Nehemiah 4:1–6 recounted the enemy’s usage of ridicule. The remaining section of the chapter shows two more tactics: violent threats and discouragement. Verse 8 describes the intent of the attack; verse 11, the propaganda of the threat; and verse 12, the effect of the threat. So worried were the Jews by the threats from the international coalition of powers that surrounded Jerusalem from the north, south, east, and west, that they repeated their report “ten times.”
On one hand, leadership is about logistics, plans, vision, and objectives. When morale is high, things seem to take care of themselves and people work things out. But when morale is low, the enthusiastic mutate into the anxious and supporters morph into naysayers. The propaganda of Sanballat and Tobiah proved effective—Judah said, “the strength of the laborers is falling, and there is so much rubbish that we are not able to build the wall” (Neh. 4:10). Apparently, they imbibed some of the accusations from verse 2!
If this morale were to continue, it would have dire consequences for the leadership of Nehemiah. This indeed was a true test of his calling and faith. We find prayer to be his first answer and watchfulness his second in this chapter. Verse 9, “nevertheless we made our prayer to our God, and because of them we set a watch against them day and night.”
Prayer and watchfulness work together. Though he is busy with the work and stressed with the impending threat, Nehemiah sets a watch against his enemies day and night and finds time to pray. Two groups were organized, one to build and one to guard. The builders themselves had a sword in one hand and a tool in the other (4:17). Nehemiah also had a trumpeter next to him to sound alarm whenever needed. Readiness was a characteristic that marked the leadership of Nehemiah.He resolved to get the work done at all costs and to prevent disaster by simply being watchful.
We are to stand our ground for the cause of truth even when all those around us are not with us. Enemies are not only those who have anger, contempt, and cruelty, but also indolence, inconsistency, lukewarmness, and betrayal of friends and helpers. Those who love pleasure-seeking and the world are just as much enemies to the work as those who outright hate us. Morale affects people in more ways than one.

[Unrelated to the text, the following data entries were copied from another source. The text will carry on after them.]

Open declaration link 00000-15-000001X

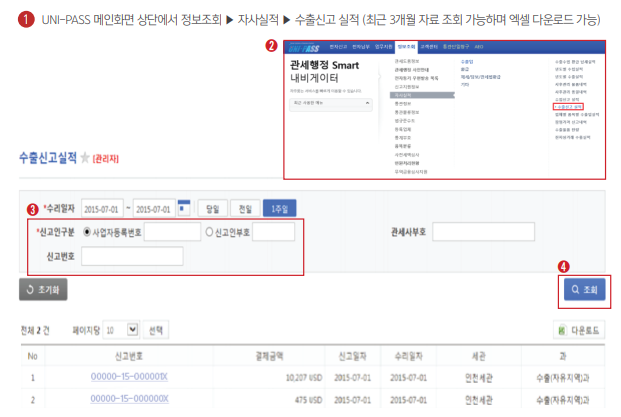129,378
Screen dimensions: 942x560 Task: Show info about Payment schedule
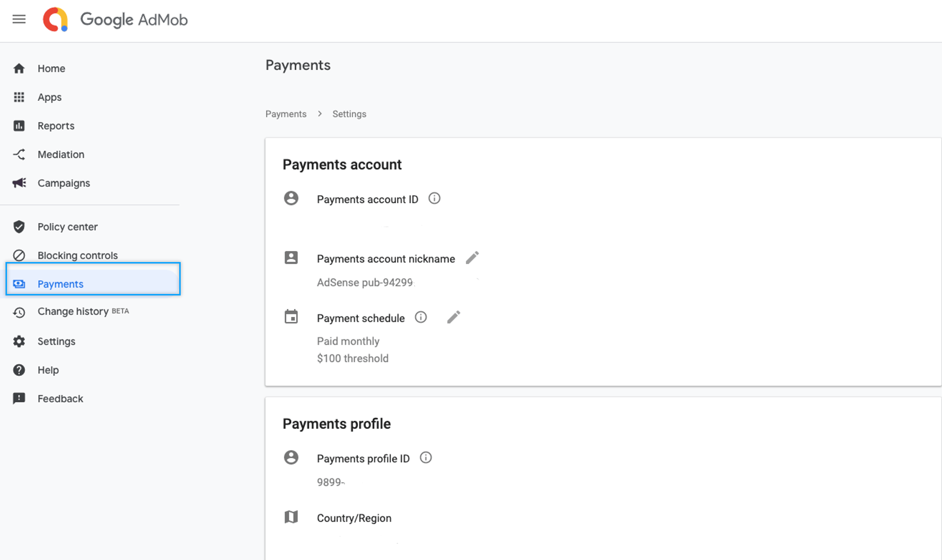pos(421,317)
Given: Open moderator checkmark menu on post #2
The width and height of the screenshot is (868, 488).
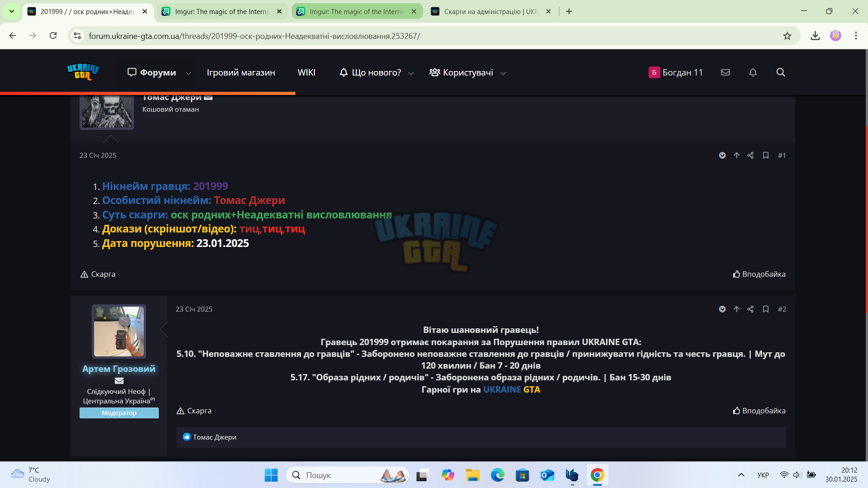Looking at the screenshot, I should [722, 309].
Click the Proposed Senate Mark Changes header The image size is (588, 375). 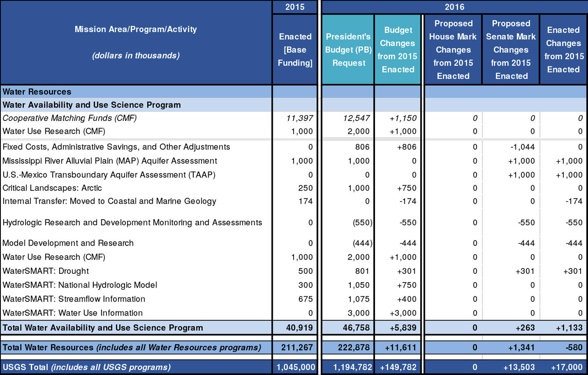coord(511,50)
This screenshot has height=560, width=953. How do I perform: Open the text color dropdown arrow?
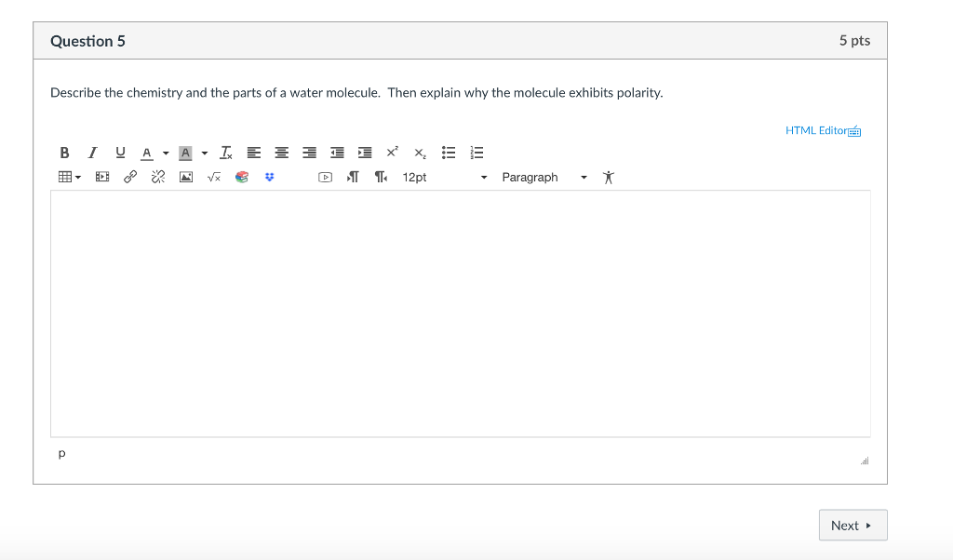166,153
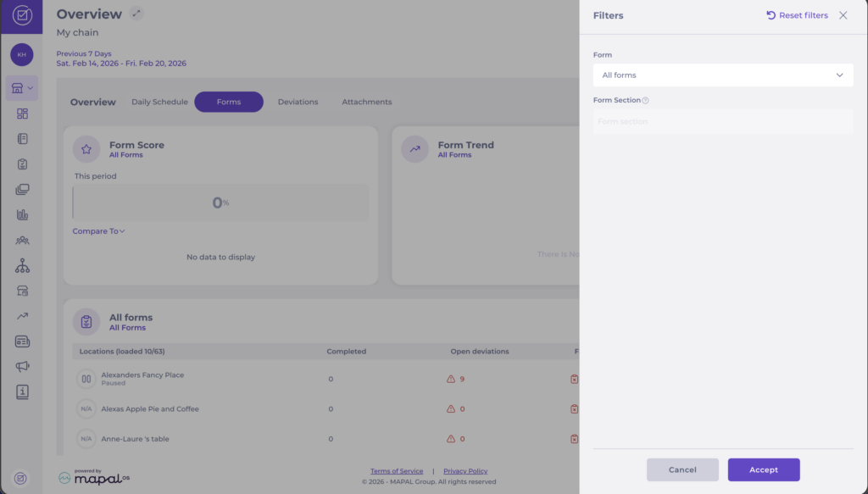Switch to the Deviations tab
Image resolution: width=868 pixels, height=494 pixels.
click(x=298, y=102)
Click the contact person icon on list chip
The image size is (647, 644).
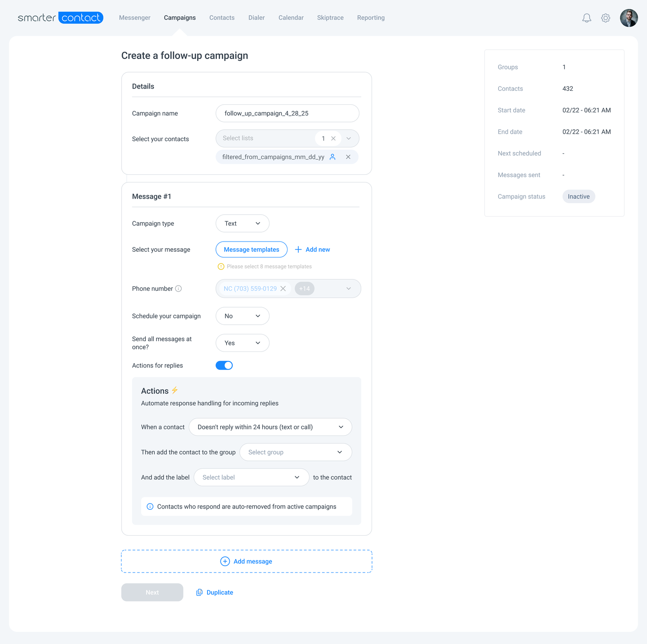click(333, 157)
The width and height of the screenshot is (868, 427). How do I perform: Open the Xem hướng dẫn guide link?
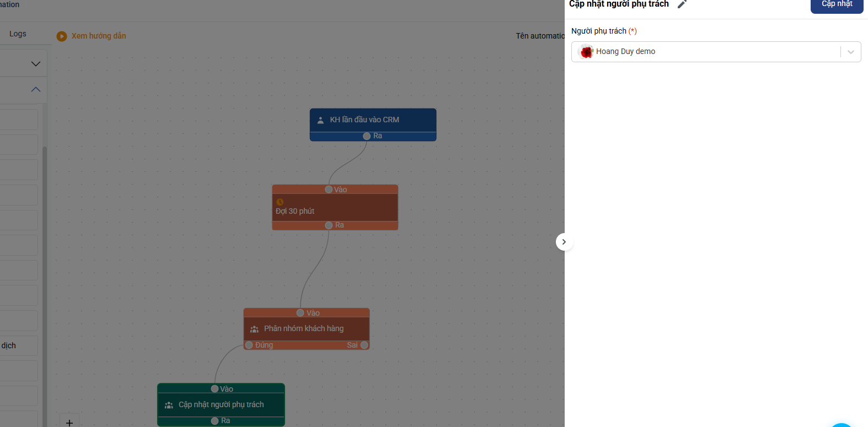99,36
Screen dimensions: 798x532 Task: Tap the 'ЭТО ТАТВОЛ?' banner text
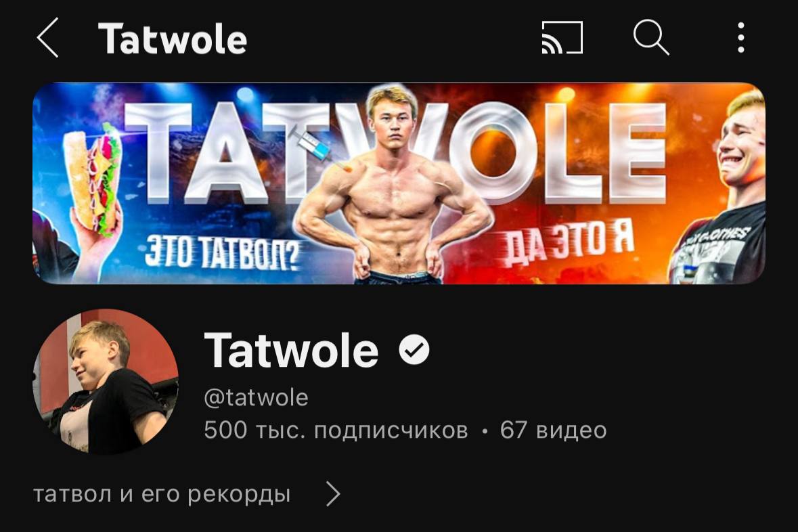223,252
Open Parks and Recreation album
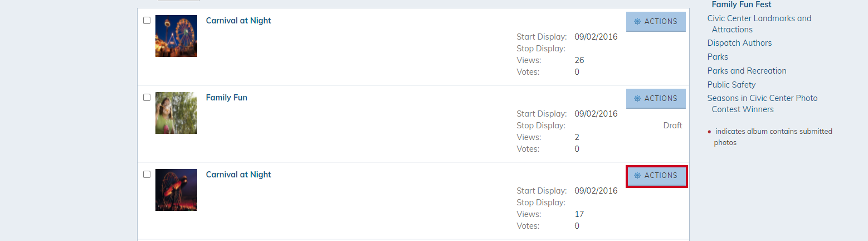The height and width of the screenshot is (241, 868). tap(747, 71)
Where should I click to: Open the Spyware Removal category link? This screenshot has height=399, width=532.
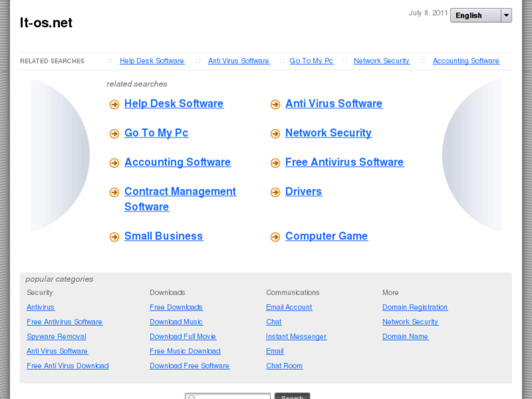click(56, 337)
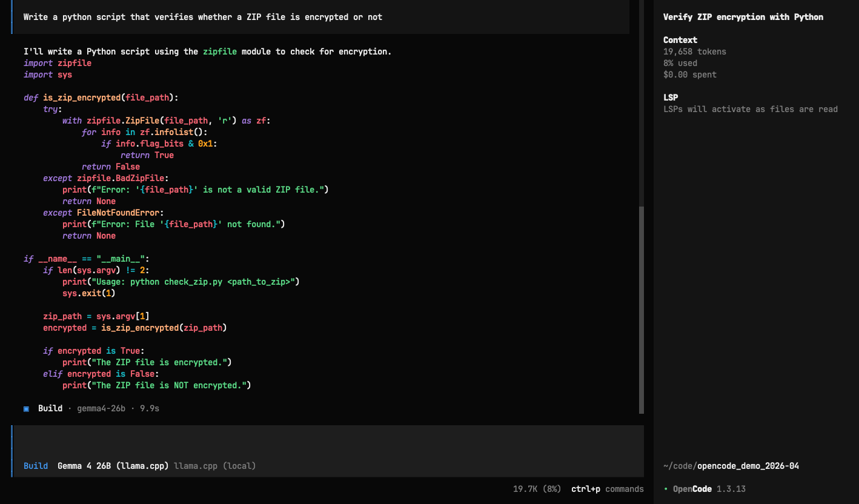Click the blue Build agent square icon
Screen dimensions: 859x504
[25, 408]
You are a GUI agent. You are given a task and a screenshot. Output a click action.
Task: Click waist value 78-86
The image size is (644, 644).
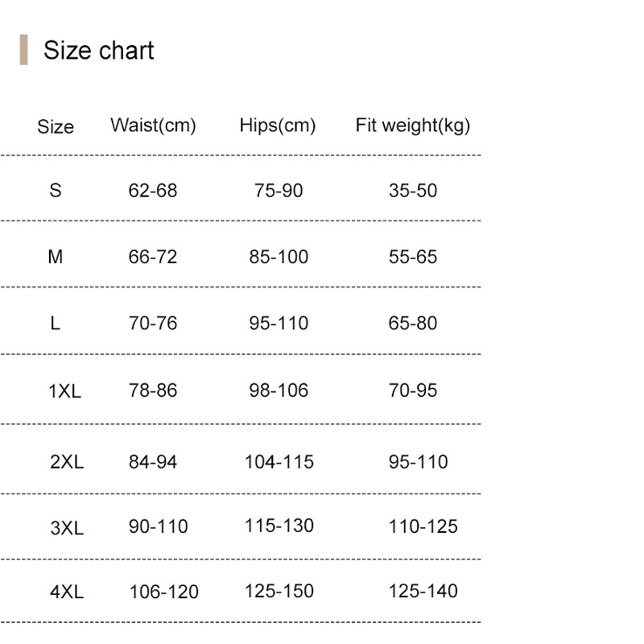(153, 390)
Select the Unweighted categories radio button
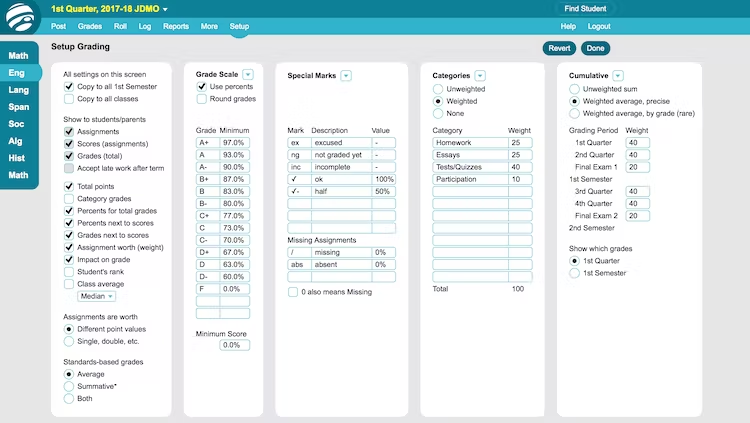The height and width of the screenshot is (423, 750). tap(438, 88)
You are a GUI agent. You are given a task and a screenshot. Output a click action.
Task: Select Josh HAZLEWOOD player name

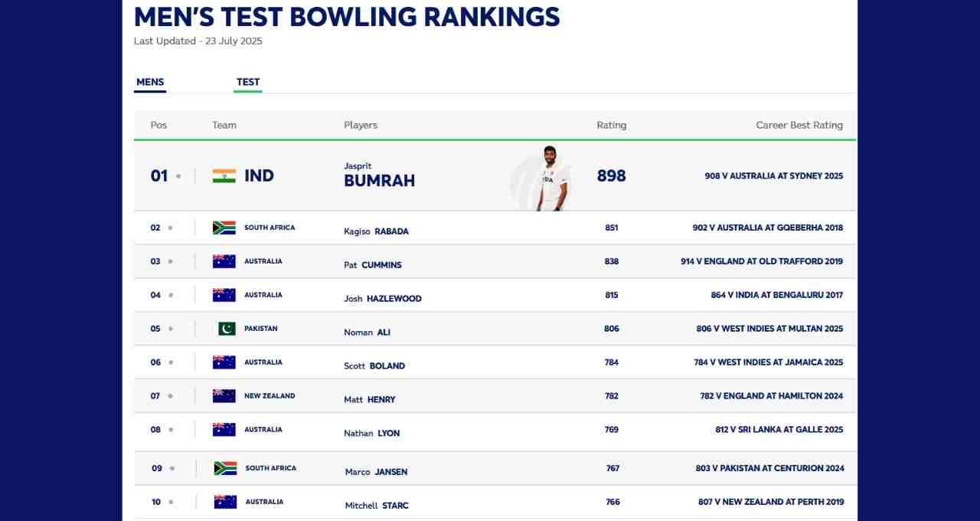383,299
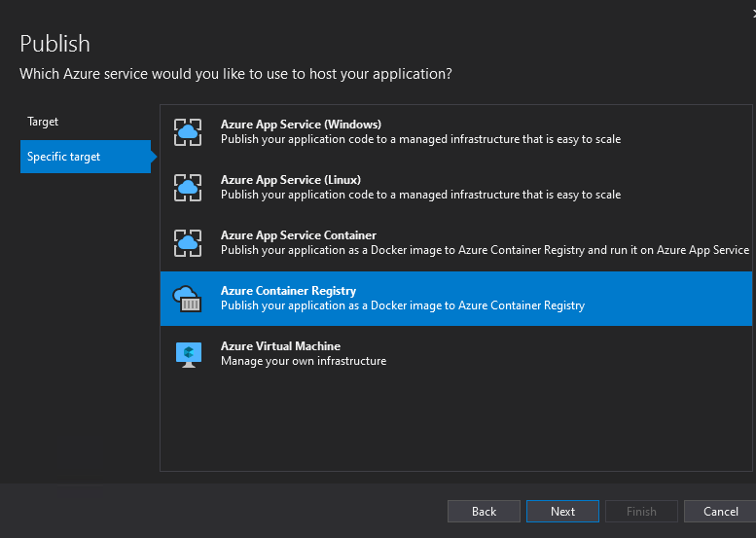This screenshot has height=538, width=756.
Task: Click the Azure App Service (Windows) icon
Action: click(x=187, y=132)
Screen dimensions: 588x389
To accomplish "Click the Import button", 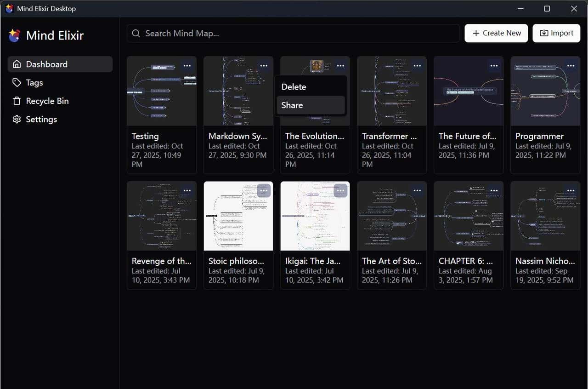I will point(556,33).
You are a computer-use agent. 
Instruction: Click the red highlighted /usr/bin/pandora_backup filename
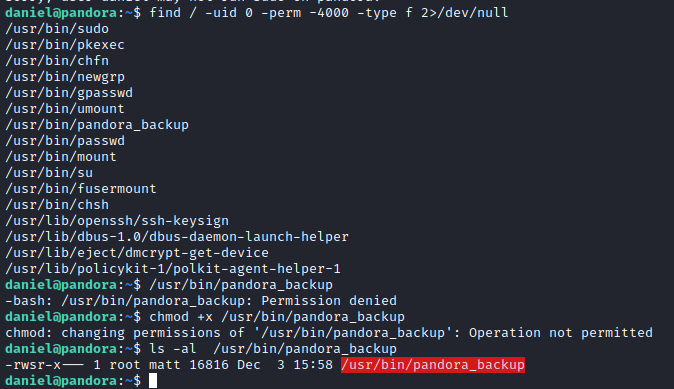(x=432, y=364)
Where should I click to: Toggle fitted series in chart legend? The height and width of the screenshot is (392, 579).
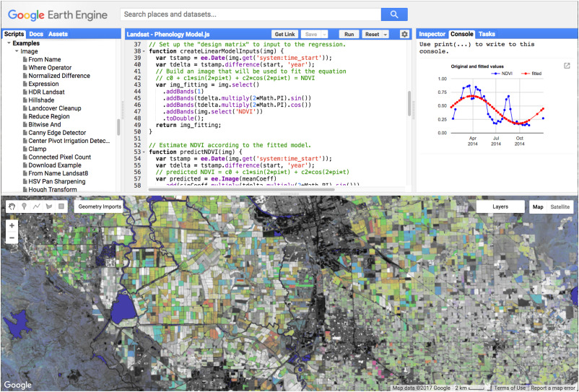pyautogui.click(x=531, y=73)
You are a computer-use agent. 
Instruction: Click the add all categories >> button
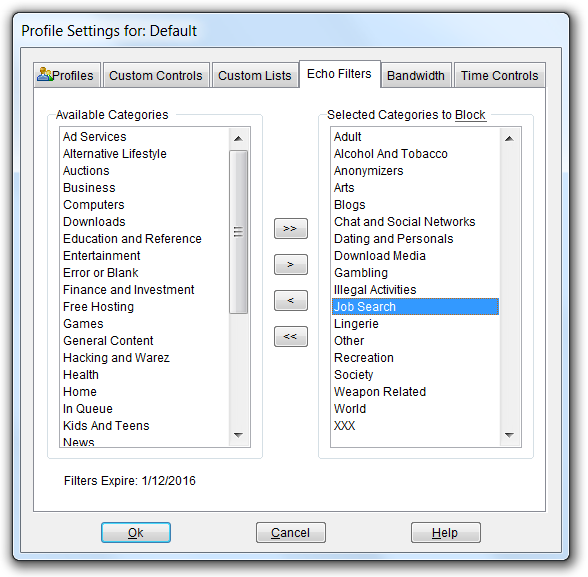click(x=291, y=228)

The secret to success is remembering that strength is from the Lord and that all were in this together:brothers, sons, daughters, wives, and whole families (4:14). In the middle of building when they are most vulnerable, Nehemiah is at his strongest because God is with Him. In the end, trust was placed upon God to turn their weak morale into God’s victory.
The details of God’s victory are not delineated in Scripture. You would think Nehemiah would have recorded the juiciest part of the story—how God vindicated him, the suffering of his opponents, and how they reveled in the Lord’s victory. On the contrary, Nehemiah was so focused on the work that he did not give descriptions of how the coalition failed or how the morale of the people was restored. The only line that is recorded is, “God had brought their plot to nothing” (4:15). That’s all he has to say about it! The rest of the chapter describes how the people returned to the wall and more about the work the people did.
This illustrates the power of focus and its importance in biblical leadership. In our multitasking and distracted world, we often fail to understand the need for concentration. With focus comes the ability to establish priorities and reorder these priorities in the midst of crisis and chaos.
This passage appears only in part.